Ülkenin muhakkak mass turizme de ihtiyacı var. Fakat onların lokasyonlarını iyi seçmek lazım. Geçenlerde bir binayı Başbakan bile vermedi, oysa Double Tree by Hilton Istanbul Old Town kendi verdi iznini, “bunun üzerini keselim” diyor şimdi, Zeytinburnu’ndaki üç kuleden bahsediyorum. “Çirkin olmuş, çok yüksek olmuş bunlar” diyor. İstanbul çok büyük bir şehir ve gittikçe de ticaret merkezi haline dönüşüyor. Trafik ise hala en büyük sorunumuz. Bu yüzden havalimanı yatırımları da çok başarılı olacak diyorum. Yeni havalimanına büyük bir para yatırılacak ama ülke açısından çok başarılı bir adım olacak. Bizim aslında bu aralar anormal bir endüstriyel faaliyetimiz yok. Ülke olarak tamamen ticaretten kazanıyoruz. Bunun içinde turizm endüstrisinin önemi büyük.

Biraz da projelerinizden bahsedelim. Hangi konsept ve akımların etkisinde proje üretiyorsunuz?

İşlerimiz arasında resortler de var şehir otelleri de. Her türlü otel yapıyoruz.

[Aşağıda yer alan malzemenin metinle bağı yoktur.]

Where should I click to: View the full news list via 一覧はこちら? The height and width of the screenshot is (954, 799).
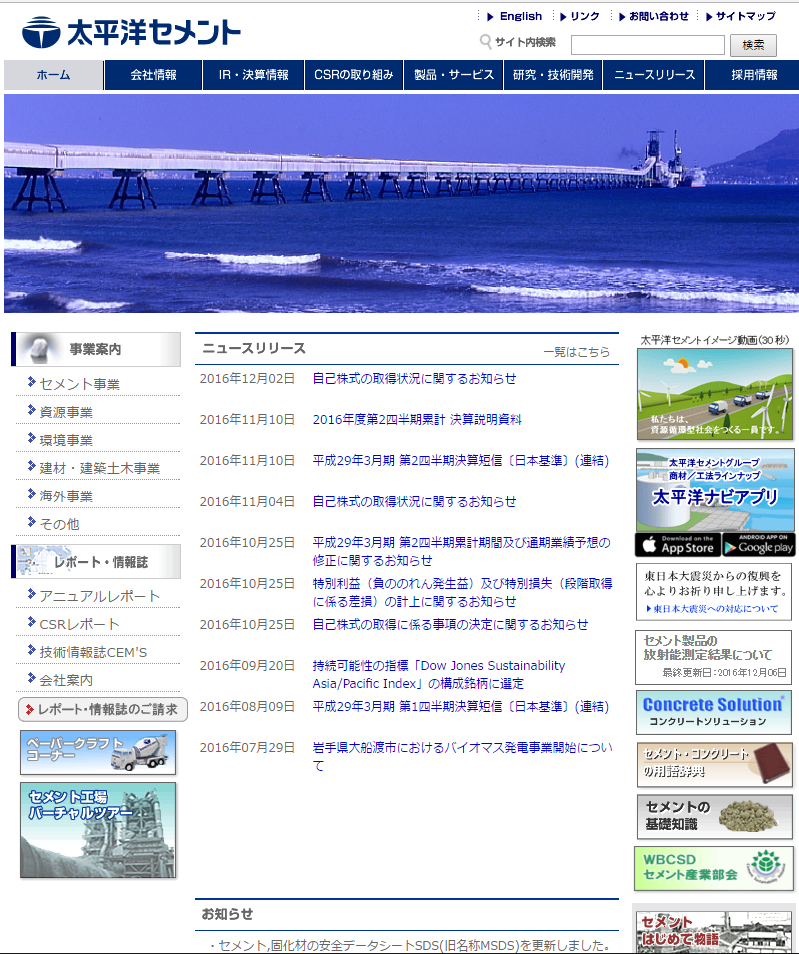[x=576, y=352]
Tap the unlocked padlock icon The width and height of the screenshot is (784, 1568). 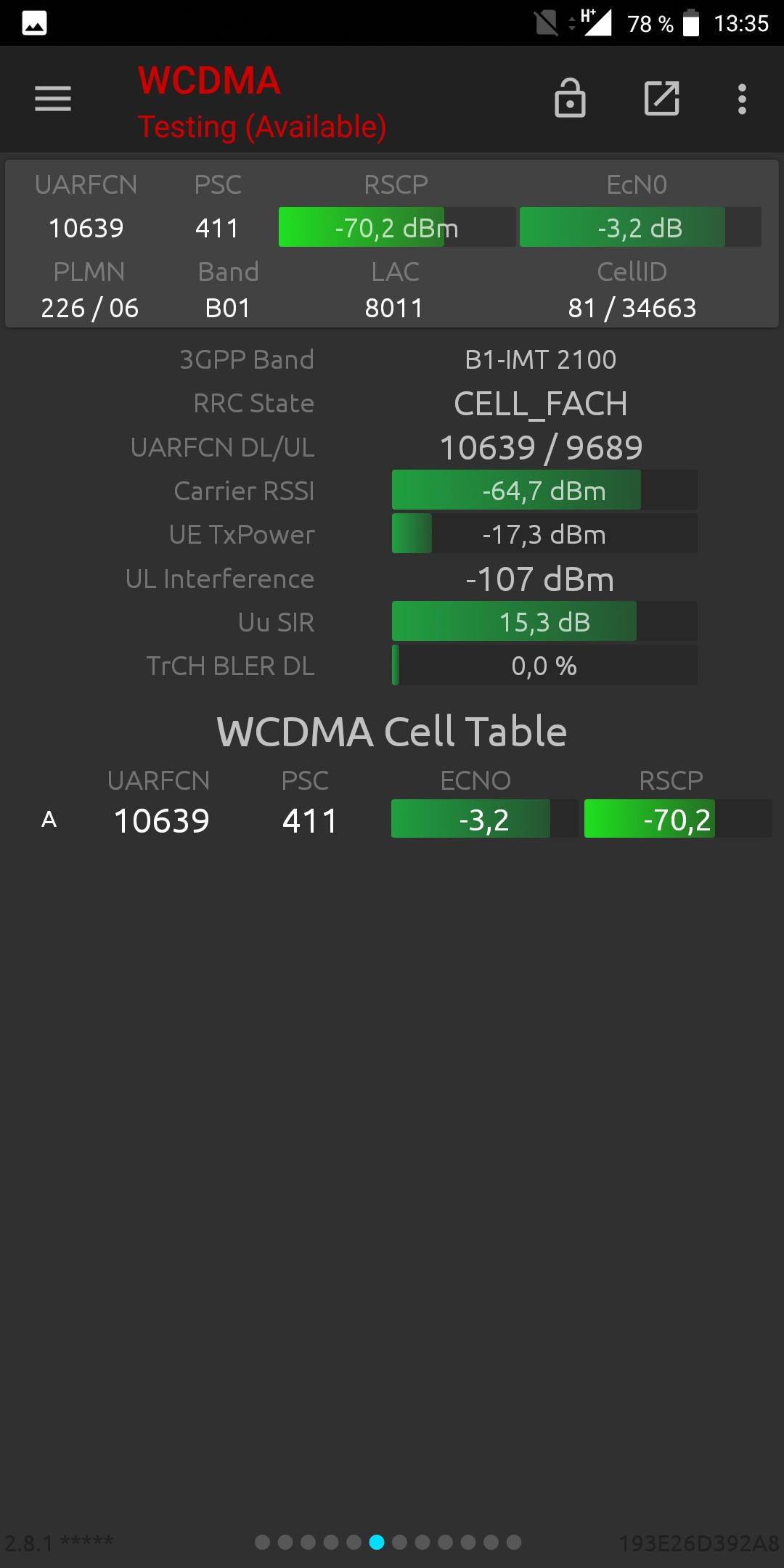pyautogui.click(x=570, y=99)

Çok fazla iş seçme şansınız yok zaten, o kadar çok mimarlık ofisi var ki… Müşteri gelince de kaçırmak istemiyorsun. “Peki yaparım” diyorsun, gayet normal. Ben arkadaşımın kapısını da yaparım, hiç üşenmem mutfağını da yaparım. Bununla beraber beş yıldızlı otel de yaparım. Bu işten fazlasıyla zevk alıyorum çünkü.

Turizmde her şeyi yapmakla yapmamak arasındaki ince çizginin dengesi ne olmalıdır sizce?

Her şeyi yapabilirsiniz tabii ama turizm mimarı başka bir şeydir. Turizm mimarı ayrıştırılabilir. Zaten mimara bakınca anlamanız lazım, turizmle ilgisi var mı yok mu diye. Bir şekilde belli keder kendini. Oturuşundan, kalkışından, konuşmasından anlarsınız. İnsanın yapısından belli olur.

Merak ettim, bir turizm mimarı nasıl olur?

Turizm mimarı dediğin biraz rahat olur, gergin durmaz, itiraz etmez, çünkü evrensel bir iştir turizm. Kültürlü olur, her şeyi bilir, bilmese de iki lisan bilir. Bunların hiçbirini bilmeyenlere bina yaptırıyorlar. Sonuçta ortaya berbat bir iş çıkıyor. Sonra başka bir firma gelip bir daha yapıyor.

BG Design’ın turizme bakış açısı, tasarım algısı nasıldır?

Nasıl bir kimlikten çıkışı ifade eder? Biz agresif yapılar yapmıyoruz. Çünkü sert ve gergin dururlar. Keskin hatları olan camlar, çelikler, sert geometriler… Biz tercih etmiyoruz onları. Mümkün olduğunca yumuşak, huzur veren, insanı rahatlatan, dinlenme eğlenme yapılarıdır bizimkiler. Çünkü karşımızdaki insanı düşünerek yaparız. Ben odada ne kadar rahat etmek istiyorsam, müşteriyi de o denli rahat hissettirecek konforu sağlamak isterim.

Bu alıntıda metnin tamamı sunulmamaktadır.